O ministro da Administração Interna afirmou esta quinta-feira que Portugal atravessa o "maior desafio de coesão nacional", referindo-se à pandemia de covid-19.

Eduardo Cabrita, que falava no debate que culminou na aprovação do 14.º estado de emergência, diz, tal como o Presidente da República e o primeiro-ministro, entende que o estado de emergência deve acompanhar o desconfinamento, cuja data final está prevista para 3 de maio.

Perante aquilo que parece ser a efetividade das medidas em vigor, o Governo verifica que "Portugal tem hoje cerca de um sexto dos casos ativos que tinha no final de janeiro".

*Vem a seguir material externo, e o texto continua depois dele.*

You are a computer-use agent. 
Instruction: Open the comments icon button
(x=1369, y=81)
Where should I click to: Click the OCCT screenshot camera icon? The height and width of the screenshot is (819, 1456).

O número de internamentos reduziu em cerca de um quinto em relação há mês e meio", acrescentou, referindo ainda uma "consolidação" dos dados relativos aos internamentos em cuidados intensivos.

Comparando com há um ano atrás, Eduardo Cabrita realça que Portugal está melhor, tanto a nível de casos como a nível de mortes.

Falando da semana que se estende até à Páscoa, o ministro diz que se joga a "capacidade de fazer um esforço coletivo".

Depende de todos nós [prosseguir o desconfinamento]", reiterou.

Apelando à resiliência dos portugueses, Eduardo Cabrita afirma que será o controlo da transmissão durante esse período que vai permitir a reabertura das atividades letivas presenciais nos 2.º e 3.º ciclos, bem como a reabertura das esplanadas dos restaurantes ou as lojas de rua.

Depende do que fizermos nos próximos dias, até à Páscoa. Por isso, queria demonstrar a minha confiança nos portugueses, nas autoridades de saúde e nas forças de segurança", afirmou.

Sobre as medidas previstas para o controlo da pandemia, Eduardo Cabrita reafirmou a aposta na testagem e no reforço da vacinação, afirmando que este último ponto se faz num caminho lado a lado com a Europa, deixando críticas àqueles que pediam ao Governo que negociasse vacinas de forma unilateral.

Assim, e traçando um cenário da vacinação global, o ministro congratulou-se com os dados de vacinação junto dos grupos prioritários, lembrando o arranque da vacinação nos professores e auxiliares de educação, que arranca no próximo fim de semana.

Neste período em que tanto gostaríamos de estar com os nossos familiares mais próximos, temos de dizer que não, não vai ser possível. Pela saúde, pela economia, pela democracia, temos de fazer este esforço mais de coesão nacional de resposta à pandemia”, apelou, manifestando a sua “profunda confiança nos portugueses”.